Some of the beneficiaries of that expansion are students. Paratus says it has installed internet connections in educational institutions that collectively teach more than 10,000 students in Namibia as part of the EduVision program, which provides smartboards and e-learning technology to schools, particularly in rural areas.

The race to connect

More cables are coming — work is underway on 2Africa, a 45,000 kilometers submarine cable around the African continent and connected to Europe and Asia, funded by a consortium led by Meta (formerly Facebook). The cable landed in Genoa, Italy in April and in Djibouti in May.
2Africa, a 45,000-kilometer (28,000-mile) submarine cable that will circle Africa and connect Europe and Asia, landed in Genoa, Italy, earlier this year.

The continent will need both cables and more as internet usage grows and older cables become obsolete or reach the end of their operational life.

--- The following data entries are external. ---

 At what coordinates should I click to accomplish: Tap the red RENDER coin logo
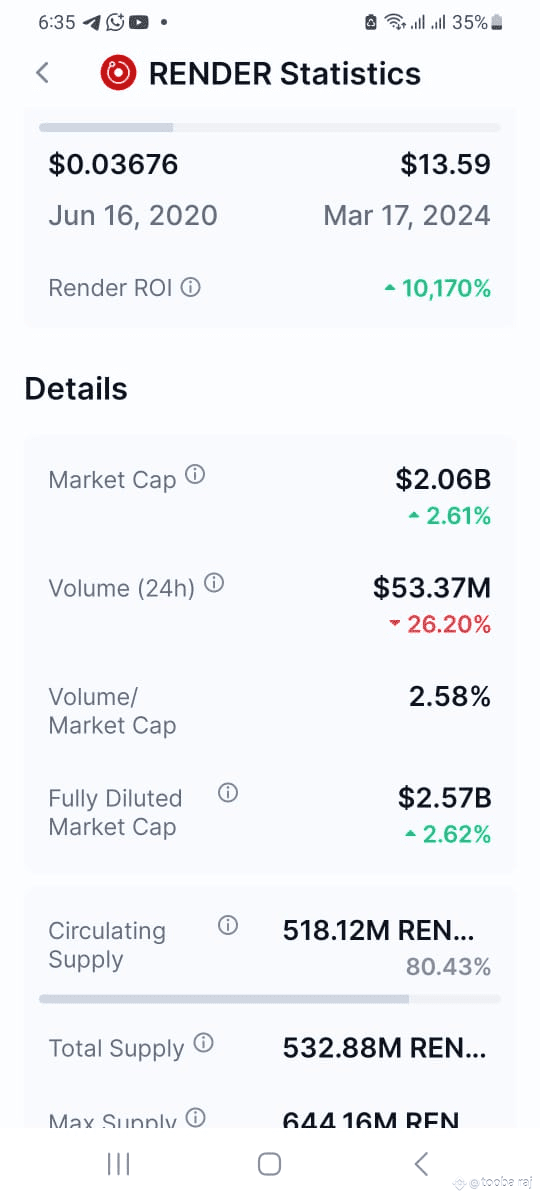(x=118, y=72)
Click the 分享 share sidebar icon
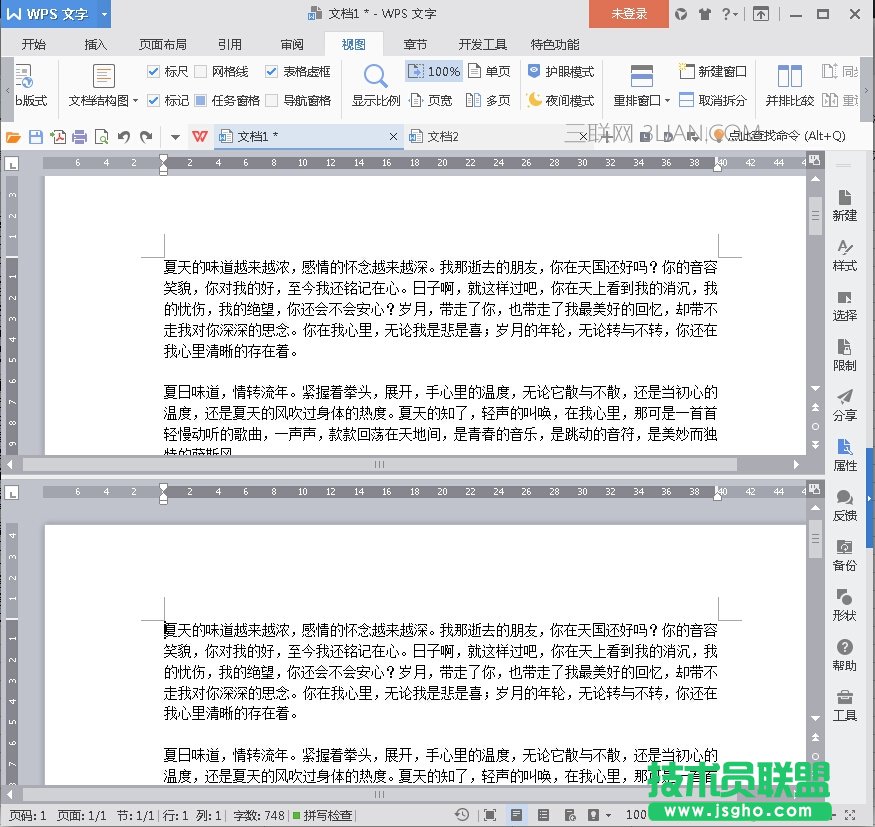 point(845,404)
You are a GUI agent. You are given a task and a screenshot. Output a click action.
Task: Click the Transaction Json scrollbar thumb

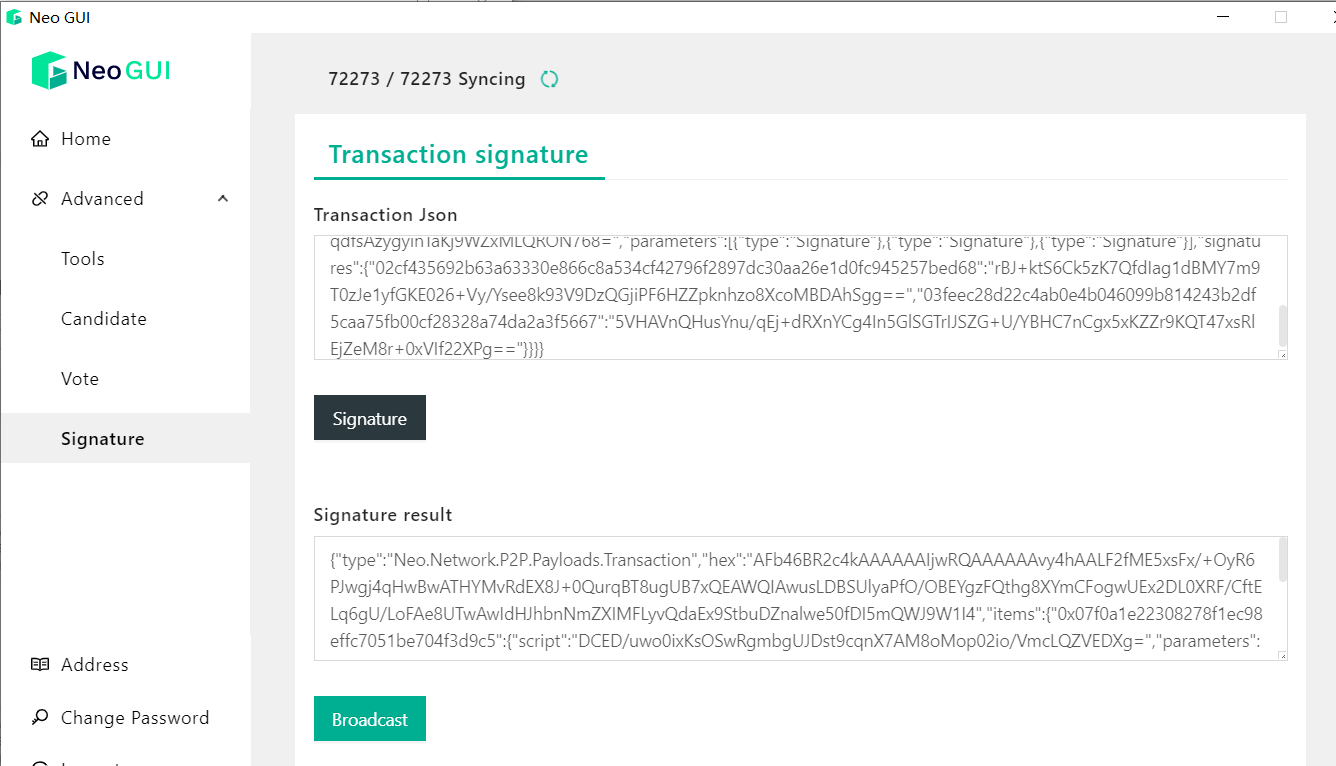point(1282,325)
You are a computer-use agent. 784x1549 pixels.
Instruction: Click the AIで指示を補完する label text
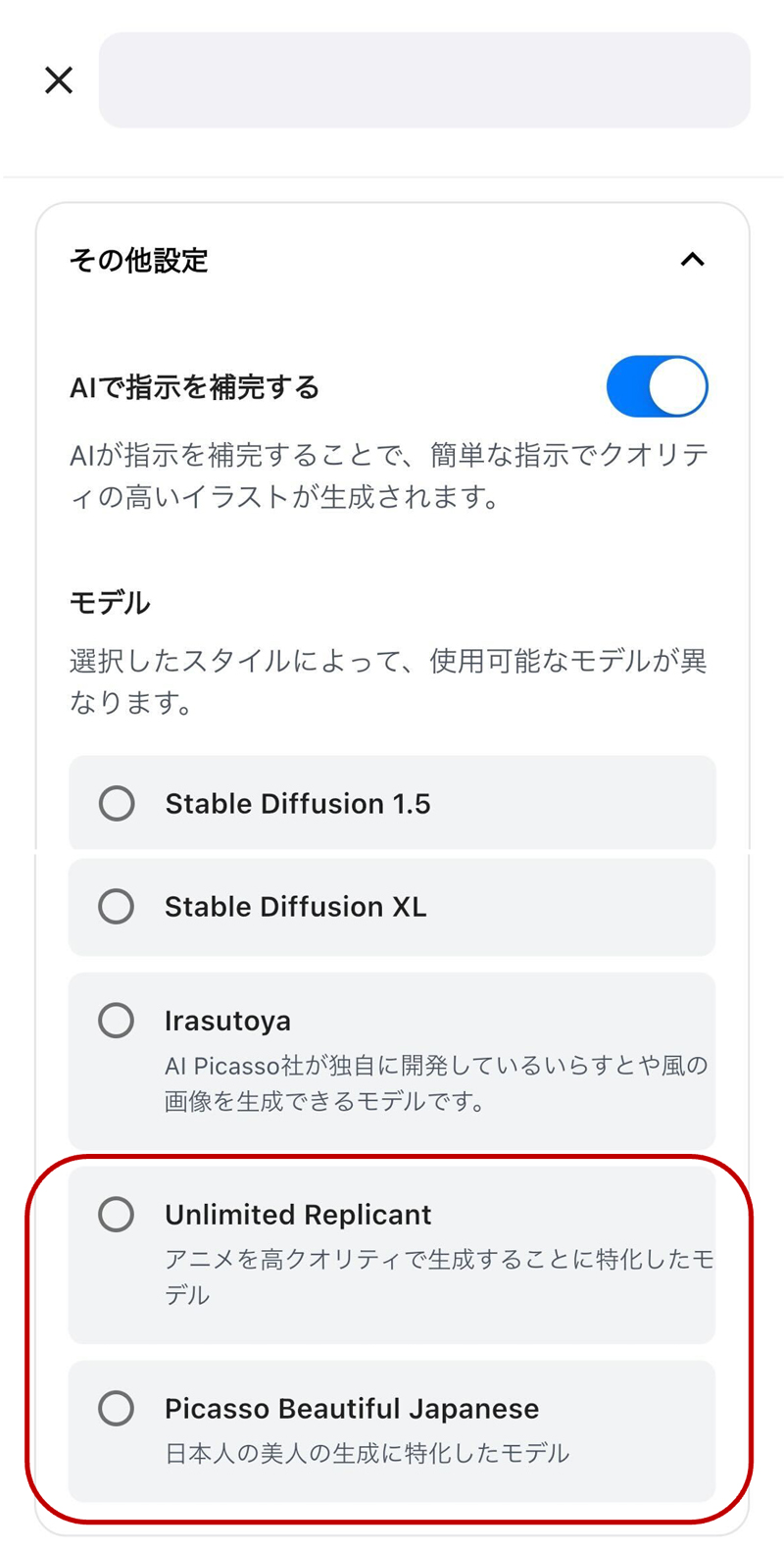[x=194, y=388]
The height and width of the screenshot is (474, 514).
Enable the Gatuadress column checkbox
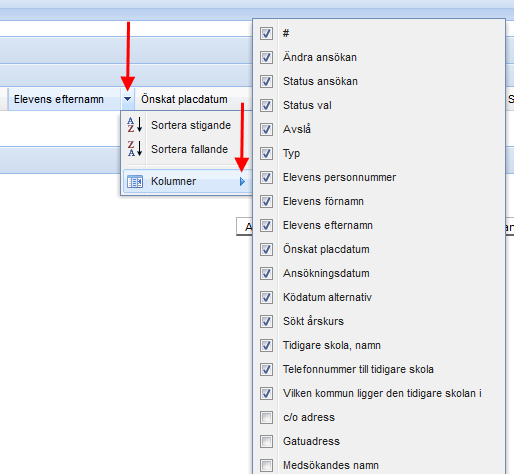pos(266,441)
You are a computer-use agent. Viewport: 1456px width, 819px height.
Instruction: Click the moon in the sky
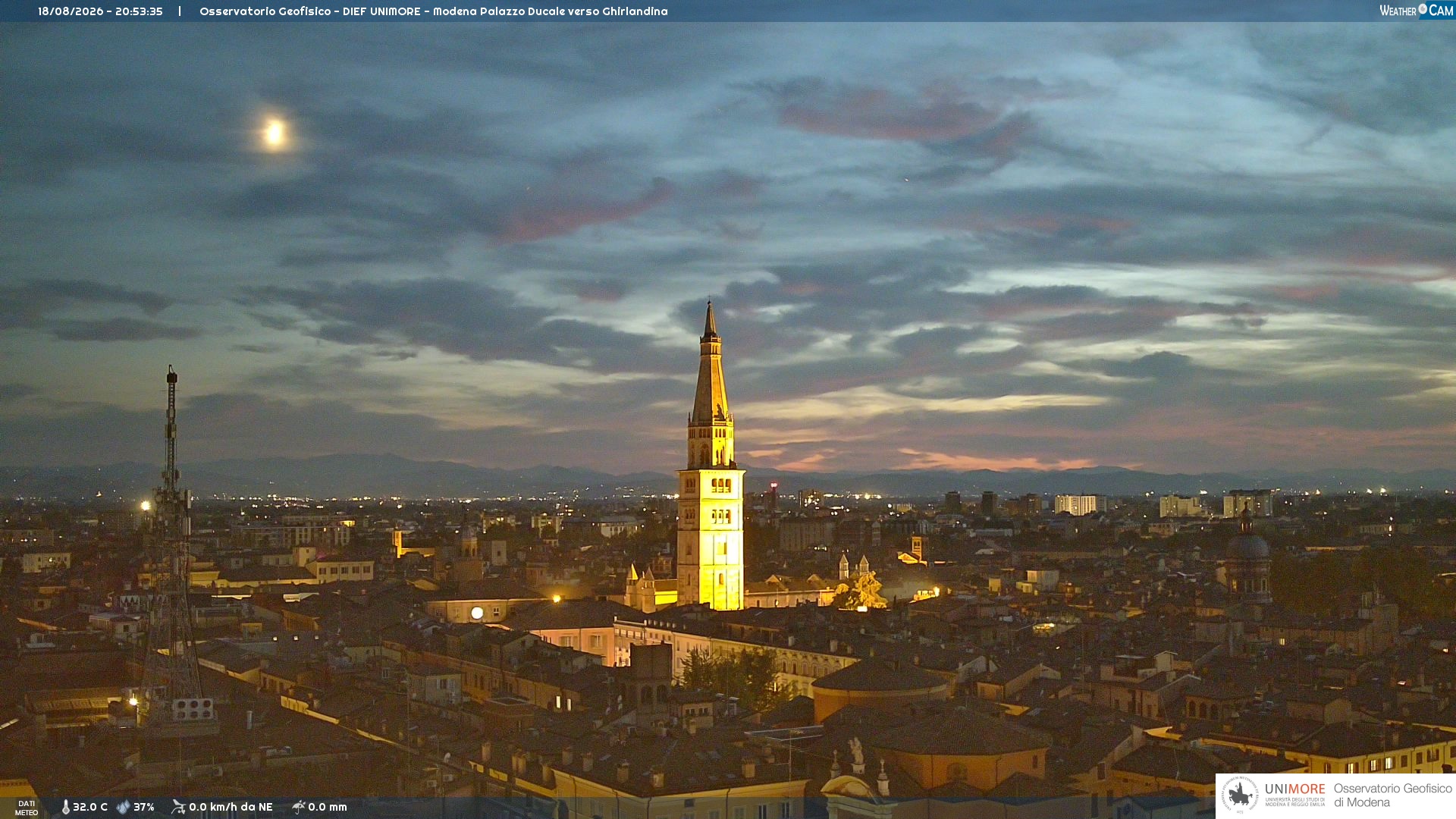tap(274, 133)
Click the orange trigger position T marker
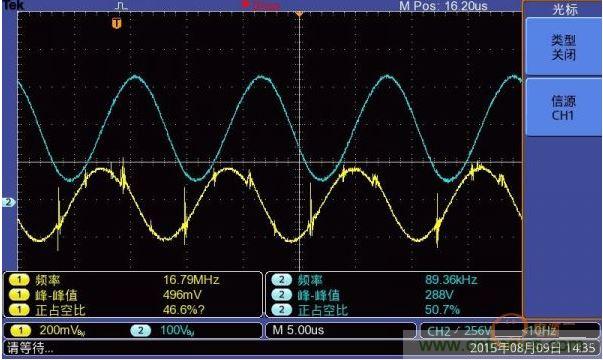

Alan Mauldin, research director at telecom market research firm TeleGeography, says demand for international bandwidth in Africa tripled between 2018 and 2021, and that by 2028, demand will be 16 times higher than last year.

While intercontinental cables will continue to play an important role in Africa’s internet future, so will homegrown data centers. By storing more internet data in Africa and moving data centers closer to end users, response time is reduced and data costs are reduced, Harmse explains. “It’s the next big thing,” he says, adding that Paratus’ newest data center, an $8 million project in the Namibian capital, Windhoek, will be completed in August.

Meanwhile, Equiano continues his journey to his final destination, South Africa, as engineers work to link its sites to West Africa’s ever-expanding network.

“The race is over,” says Harmse. “Africa is the continent to connect.”